EXERCISE DIRECTIONS — Copy out the data below, all of it, exactly.

-------

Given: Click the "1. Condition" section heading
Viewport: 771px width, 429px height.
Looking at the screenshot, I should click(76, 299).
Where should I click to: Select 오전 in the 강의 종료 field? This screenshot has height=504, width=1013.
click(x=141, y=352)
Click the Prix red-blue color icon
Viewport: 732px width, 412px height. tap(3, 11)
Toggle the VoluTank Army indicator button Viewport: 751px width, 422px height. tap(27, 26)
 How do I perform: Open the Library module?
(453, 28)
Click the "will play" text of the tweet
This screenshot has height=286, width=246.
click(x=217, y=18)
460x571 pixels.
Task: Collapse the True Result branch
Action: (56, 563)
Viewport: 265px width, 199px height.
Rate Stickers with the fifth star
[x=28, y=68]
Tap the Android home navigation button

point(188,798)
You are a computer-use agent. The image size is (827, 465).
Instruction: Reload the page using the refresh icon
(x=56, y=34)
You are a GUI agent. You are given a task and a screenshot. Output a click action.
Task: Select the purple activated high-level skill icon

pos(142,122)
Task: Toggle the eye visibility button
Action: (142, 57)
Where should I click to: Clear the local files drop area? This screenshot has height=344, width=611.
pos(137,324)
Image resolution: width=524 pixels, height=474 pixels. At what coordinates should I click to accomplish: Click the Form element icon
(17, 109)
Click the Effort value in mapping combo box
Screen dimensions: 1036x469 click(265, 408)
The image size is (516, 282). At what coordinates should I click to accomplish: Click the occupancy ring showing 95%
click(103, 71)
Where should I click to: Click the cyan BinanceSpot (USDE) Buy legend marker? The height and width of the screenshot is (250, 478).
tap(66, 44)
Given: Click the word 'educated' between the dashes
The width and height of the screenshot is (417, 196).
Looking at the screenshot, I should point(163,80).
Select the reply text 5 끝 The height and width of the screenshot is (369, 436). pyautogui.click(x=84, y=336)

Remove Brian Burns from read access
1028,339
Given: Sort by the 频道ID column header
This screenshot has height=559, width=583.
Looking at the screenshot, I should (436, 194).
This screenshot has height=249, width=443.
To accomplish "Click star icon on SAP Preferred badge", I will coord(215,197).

-------

EXERCISE ANSWER —
Given: Click the "1. Condition" section heading
Viewport: 771px width, 429px height.
Looking at the screenshot, I should click(76, 299).
Where should I click to: Select 오전 in the 강의 종료 field? This screenshot has height=504, width=1013.
click(x=141, y=352)
Click the Prix red-blue color icon
Viewport: 732px width, 412px height. tap(3, 11)
Toggle the VoluTank Army indicator button Viewport: 751px width, 422px height. tap(27, 26)
 How do I perform: Open the Library module?
(453, 28)
Click the "will play" text of the tweet
This screenshot has height=286, width=246.
click(x=217, y=18)
460x571 pixels.
Task: Collapse the True Result branch
Action: (56, 563)
Viewport: 265px width, 199px height.
Rate Stickers with the fifth star
[x=28, y=68]
Tap the Android home navigation button

point(188,798)
You are a computer-use agent. The image size is (827, 465).
Instruction: Reload the page using the refresh icon
(x=56, y=34)
You are a GUI agent. You are given a task and a screenshot. Output a click action.
Task: Select the purple activated high-level skill icon

pos(142,122)
Task: Toggle the eye visibility button
Action: (142, 57)
Where should I click to: Clear the local files drop area? This screenshot has height=344, width=611.
pos(137,324)
Image resolution: width=524 pixels, height=474 pixels. At what coordinates should I click to accomplish: Click the Form element icon
(17, 109)
Click the Effort value in mapping combo box
Screen dimensions: 1036x469 click(265, 408)
The image size is (516, 282). At what coordinates should I click to accomplish: Click the occupancy ring showing 95%
click(103, 71)
Where should I click to: Click the cyan BinanceSpot (USDE) Buy legend marker? The height and width of the screenshot is (250, 478).
tap(66, 44)
Given: Click the word 'educated' between the dashes
The width and height of the screenshot is (417, 196).
Looking at the screenshot, I should point(163,80).
Select the reply text 5 끝 The height and width of the screenshot is (369, 436). pyautogui.click(x=84, y=336)

Remove Brian Burns from read access
1028,339
Given: Sort by the 频道ID column header
This screenshot has height=559, width=583.
Looking at the screenshot, I should (436, 194).
This screenshot has height=249, width=443.
To accomplish "Click star icon on SAP Preferred badge", I will coord(215,197).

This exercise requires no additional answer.